▶ [Task objective] Put every line of the entries below into a numbered list, leaving out any blank lines.

──────── Input

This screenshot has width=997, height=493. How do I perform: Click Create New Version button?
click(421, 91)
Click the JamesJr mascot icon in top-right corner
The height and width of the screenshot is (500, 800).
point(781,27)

────────────────

▶ [Output of the task]
1. This screenshot has width=997, height=493. How do I perform: Click Create New Version button?
2. click(421, 91)
3. Click the JamesJr mascot icon in top-right corner
4. The height and width of the screenshot is (500, 800).
5. point(781,27)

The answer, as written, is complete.